My Life Me provides examples of:

  • Blush Sticker: Everyone in this series is blushing all the time. All the time.
  • Canis Latinicus: "Agnosco" is Latin for "I understand", not "Do you understand?".
  • Chuck Cunningham Syndrome: If someone from the main cast has a love interest outside of their group, that person usually is mentioned only in that one episode, and then never again. Made odder by both that they usually get the love interest and that the interest remains an extra.
  • Color-Coded for Your Convenience: Birch's color palette is mostly violet; Liam's is green; Sandra's, orange; Raffi's, blue.
  • Creator Cameo: The three fangirls who are following Raffi all the time? They are apparently modeled after the creators of the show.
  • A Dog Named "Perro": Birch Small, the protagonist of the show, has a cat named Neko (the Japanese word for cat)
  • Game Show Appearance: In episode 1, the main characters participate in a fictitious game show.
  • Good Angel, Bad Angel: Birch has a pair of angels over her arguing over whether she should cheat on Liam's test.
  • Gratuitous Japanese:
    • For some reason, Birch's necklace has the "watashi" kanji on it. She also has a cat named Neko.
    • Also, Sandra has a stuffed rabbit named Kimiko.
    • And they keep using manga as a catch-all term for... anything Birch and Liam are into. At one point, a Manga Poetry Slam happens, which can be summed up as just the characters saying "manga" a lot. "Manga" is even used in situations that words like "comics" would fit better.
  • It's All About Me: Birch certainly seems to think that everything is about her. Even when some of the episodes focus on the other people in the pod, either Birch gets heavily involved with the episode or a Birch-centric subplot is squeezed in.
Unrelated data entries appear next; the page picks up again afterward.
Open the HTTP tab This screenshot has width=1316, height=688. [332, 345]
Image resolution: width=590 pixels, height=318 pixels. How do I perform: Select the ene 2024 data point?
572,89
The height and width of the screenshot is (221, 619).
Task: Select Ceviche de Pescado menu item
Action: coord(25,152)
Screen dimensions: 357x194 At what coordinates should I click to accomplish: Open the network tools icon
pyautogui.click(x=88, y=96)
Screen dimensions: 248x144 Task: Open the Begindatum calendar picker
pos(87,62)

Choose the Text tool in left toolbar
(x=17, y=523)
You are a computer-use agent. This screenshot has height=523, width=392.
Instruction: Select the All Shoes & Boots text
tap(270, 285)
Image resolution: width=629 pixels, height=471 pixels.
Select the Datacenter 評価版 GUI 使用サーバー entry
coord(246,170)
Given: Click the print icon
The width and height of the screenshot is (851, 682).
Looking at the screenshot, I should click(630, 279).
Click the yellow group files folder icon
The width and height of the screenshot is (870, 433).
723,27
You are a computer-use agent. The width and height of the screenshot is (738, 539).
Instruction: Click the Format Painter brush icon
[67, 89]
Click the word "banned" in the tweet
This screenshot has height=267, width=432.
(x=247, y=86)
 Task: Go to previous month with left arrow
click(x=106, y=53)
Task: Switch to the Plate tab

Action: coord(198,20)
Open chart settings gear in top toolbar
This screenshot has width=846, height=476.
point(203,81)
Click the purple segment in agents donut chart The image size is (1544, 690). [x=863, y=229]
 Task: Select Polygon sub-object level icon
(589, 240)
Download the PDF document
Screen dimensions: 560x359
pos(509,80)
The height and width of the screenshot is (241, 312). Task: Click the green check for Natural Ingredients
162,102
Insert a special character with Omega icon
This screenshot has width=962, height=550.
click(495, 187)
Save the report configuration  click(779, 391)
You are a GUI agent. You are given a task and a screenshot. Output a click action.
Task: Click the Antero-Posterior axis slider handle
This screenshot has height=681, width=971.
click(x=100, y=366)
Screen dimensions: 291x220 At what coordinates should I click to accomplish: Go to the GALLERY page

  • Large Ham: It's very obvious that Mr. Towes' voice actor is just having oodles of fun.
  • Limited Wardrobe: Nobody changes their clothes in this school, for some reason.
  • Occidental Otaku: Birch Small especially. The rest of the cast, to a slightly lesser extent.
  • Only Six Faces: All characters' faces are based on the same design template.
  • Protagonist-Centered Morality: The plot of The Pom-Pom Girl kicks off when Sandra insults the cheerleaders by saying cheerleading isn't a real sport. Amelia insults her back, resulting in Sandra plotting to join the cheer squad to destroy them from the inside in revenge. Never mind the fact that Sandra started the whole thing in the first place.
  • Remix Comic: Incredibly simple and diabolically fun, thanks to the manga maker.
  • Ship Tease: Birch has a crush on Raffi and often fantasizes about him, if not the two of them together. Whether Raffi reciprocates Birch's feelings is more ambiguous, as he's willing to take her out for food and deliberately sets her up with a fake date in one episode to lure her away from another boy (among other things), but he never explicitly states he's in love with her.
  • Short-Runners: Only ran for 52 Two Shorts episodes. Then again, unless it's a major Canadian-American co-production like Johnny Test or Total Drama, Teletoon does this a lot, mainly to keep the short-lived in-house shows alive as mid-day filler to fulfill Canadian content regulations when they're not running Cartoon Network shows.
  • Small Name, Big Ego: Birch, oh so very much. When she shows off her own "manga art" to her manga idol Miyazaki Lee, he says it's good and that she has potential, but then insults a different 'local' comic that he had seen, not knowing that Birch had drawn it. This prompts her to overreact and yell at him, insulting some of the very work of his she was praising earlier.
  • Sprouting Ears: Birch has a habit of sprouting a fox's tail and ears whenever she's being sly.
  • True Art Is Incomprehensible: In-Universe, the reason that Birch lost an art competition to Raffi was that rather than turning up something along the lines of this trope, she simply drew a picture of Raffi (evidently, she wasn't listening to Mr. Towes' directions) while Raffi simply painted a canvas orange.